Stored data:
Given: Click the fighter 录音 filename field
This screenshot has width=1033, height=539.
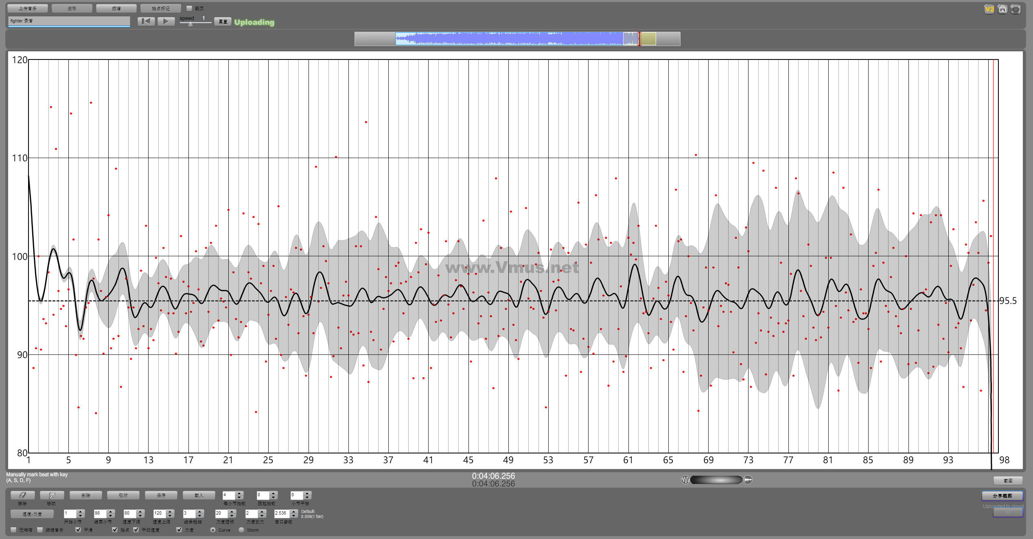Looking at the screenshot, I should click(68, 21).
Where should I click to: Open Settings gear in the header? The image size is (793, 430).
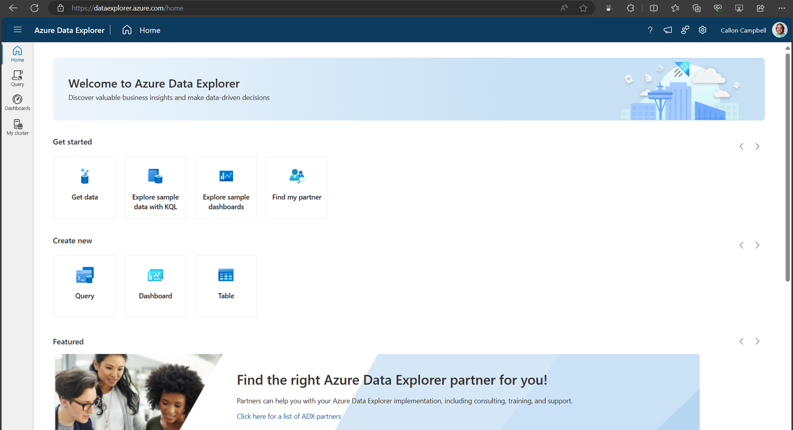[x=703, y=30]
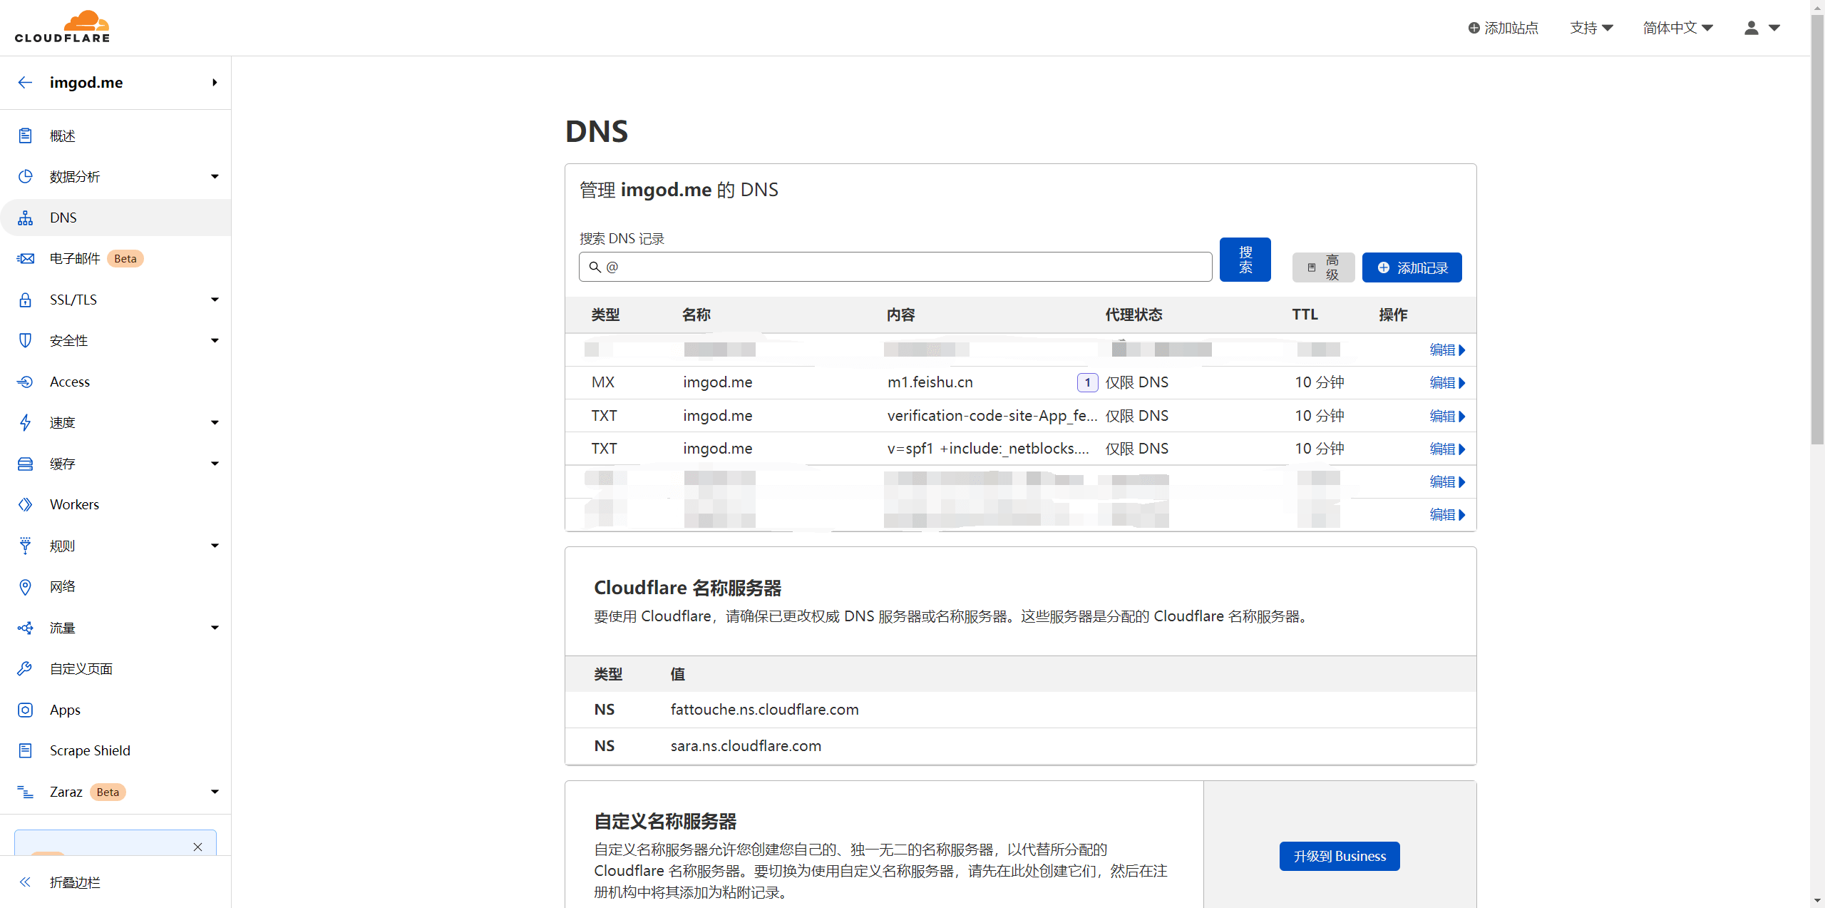Screen dimensions: 1825x908
Task: Click the 网络 location pin icon
Action: (x=25, y=587)
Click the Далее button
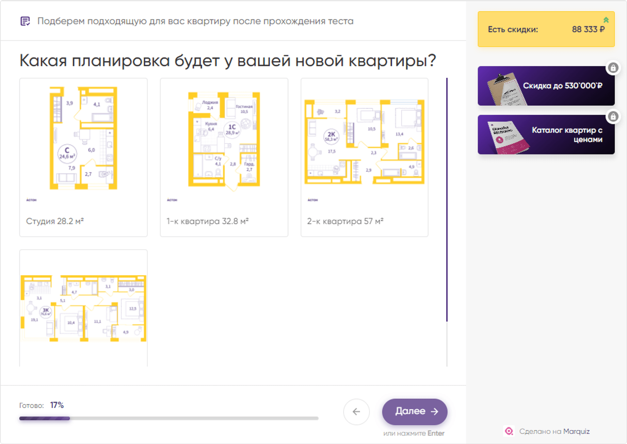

What the task asks:
The lines from the one containing "This screenshot has width=1033, height=539." through the last line of the records are what you should copy, word for word and nothing else, with pictures left out.

Result for this exercise:
This screenshot has width=1033, height=539.
Looking at the screenshot, I should click(68, 21).
Where should I click to: Open Settings gear in the header? The image size is (793, 430).
[x=703, y=30]
Screen dimensions: 1825x908
Task: Click the 网络 location pin icon
Action: (x=25, y=587)
Click the Далее button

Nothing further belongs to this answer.